(Item position entries)
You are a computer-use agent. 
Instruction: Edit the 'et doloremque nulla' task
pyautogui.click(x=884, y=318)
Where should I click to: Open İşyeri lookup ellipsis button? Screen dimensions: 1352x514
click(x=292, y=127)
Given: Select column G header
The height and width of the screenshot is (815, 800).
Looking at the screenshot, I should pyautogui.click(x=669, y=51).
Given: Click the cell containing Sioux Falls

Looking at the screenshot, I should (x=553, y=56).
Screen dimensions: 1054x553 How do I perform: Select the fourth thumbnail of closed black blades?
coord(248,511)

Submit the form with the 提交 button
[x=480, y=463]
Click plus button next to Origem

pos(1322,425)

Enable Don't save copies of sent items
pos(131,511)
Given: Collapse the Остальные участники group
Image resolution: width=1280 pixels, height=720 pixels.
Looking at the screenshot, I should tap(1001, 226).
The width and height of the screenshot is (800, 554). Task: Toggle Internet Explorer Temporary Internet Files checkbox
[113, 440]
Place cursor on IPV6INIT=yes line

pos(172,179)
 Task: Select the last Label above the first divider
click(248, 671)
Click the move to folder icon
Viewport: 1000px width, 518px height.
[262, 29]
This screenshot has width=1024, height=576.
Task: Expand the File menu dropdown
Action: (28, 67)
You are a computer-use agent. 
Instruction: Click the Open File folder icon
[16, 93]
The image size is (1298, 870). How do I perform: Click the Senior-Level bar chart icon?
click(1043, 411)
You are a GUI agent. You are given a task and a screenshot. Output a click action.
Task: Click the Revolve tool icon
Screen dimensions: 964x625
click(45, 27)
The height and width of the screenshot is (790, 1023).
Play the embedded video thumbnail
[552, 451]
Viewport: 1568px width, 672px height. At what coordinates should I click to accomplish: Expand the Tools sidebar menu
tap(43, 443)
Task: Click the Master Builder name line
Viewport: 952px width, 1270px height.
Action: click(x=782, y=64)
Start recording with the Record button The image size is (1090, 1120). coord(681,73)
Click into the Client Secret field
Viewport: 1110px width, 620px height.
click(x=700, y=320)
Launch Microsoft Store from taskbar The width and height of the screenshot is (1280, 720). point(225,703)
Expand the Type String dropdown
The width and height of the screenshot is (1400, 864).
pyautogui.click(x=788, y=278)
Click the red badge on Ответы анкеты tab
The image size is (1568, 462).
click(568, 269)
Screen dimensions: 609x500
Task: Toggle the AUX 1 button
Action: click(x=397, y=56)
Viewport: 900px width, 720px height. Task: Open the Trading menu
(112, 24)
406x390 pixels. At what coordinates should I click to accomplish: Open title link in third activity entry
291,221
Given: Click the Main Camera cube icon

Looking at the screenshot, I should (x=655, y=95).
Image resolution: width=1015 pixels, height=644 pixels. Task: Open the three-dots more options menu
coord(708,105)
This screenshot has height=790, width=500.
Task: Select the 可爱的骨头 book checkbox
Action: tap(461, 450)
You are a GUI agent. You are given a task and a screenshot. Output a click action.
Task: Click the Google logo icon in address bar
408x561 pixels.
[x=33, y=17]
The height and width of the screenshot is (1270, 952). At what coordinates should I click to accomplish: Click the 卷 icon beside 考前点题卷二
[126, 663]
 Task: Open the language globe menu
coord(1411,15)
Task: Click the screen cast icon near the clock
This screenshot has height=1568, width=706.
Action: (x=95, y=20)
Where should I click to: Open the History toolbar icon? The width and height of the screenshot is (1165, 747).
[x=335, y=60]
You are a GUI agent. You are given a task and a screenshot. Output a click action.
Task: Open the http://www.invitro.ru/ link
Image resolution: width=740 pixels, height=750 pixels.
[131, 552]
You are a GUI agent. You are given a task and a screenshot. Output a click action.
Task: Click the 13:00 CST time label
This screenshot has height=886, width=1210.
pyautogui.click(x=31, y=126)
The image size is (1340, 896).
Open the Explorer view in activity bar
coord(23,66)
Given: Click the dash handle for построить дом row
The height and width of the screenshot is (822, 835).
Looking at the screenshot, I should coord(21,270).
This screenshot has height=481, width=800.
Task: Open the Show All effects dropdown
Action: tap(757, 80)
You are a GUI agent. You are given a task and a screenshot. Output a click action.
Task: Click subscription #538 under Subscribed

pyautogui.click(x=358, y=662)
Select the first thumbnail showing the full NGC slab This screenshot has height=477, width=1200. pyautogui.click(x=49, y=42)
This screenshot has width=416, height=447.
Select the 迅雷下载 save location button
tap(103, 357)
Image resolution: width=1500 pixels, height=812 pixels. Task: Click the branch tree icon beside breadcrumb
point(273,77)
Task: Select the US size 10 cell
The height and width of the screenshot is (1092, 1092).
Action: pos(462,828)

YOUR INSTRUCTIONS: Rewrite the rows from the first one through the line containing "click(x=292, y=127)", substituting "Directive" for "Instruction" and leaving everything else the same.

RESULT FOR THIS EXERCISE:
You are a computer-use agent. 
Directive: Edit the 'et doloremque nulla' task
pyautogui.click(x=884, y=318)
Where should I click to: Open İşyeri lookup ellipsis button? Screen dimensions: 1352x514
click(x=292, y=127)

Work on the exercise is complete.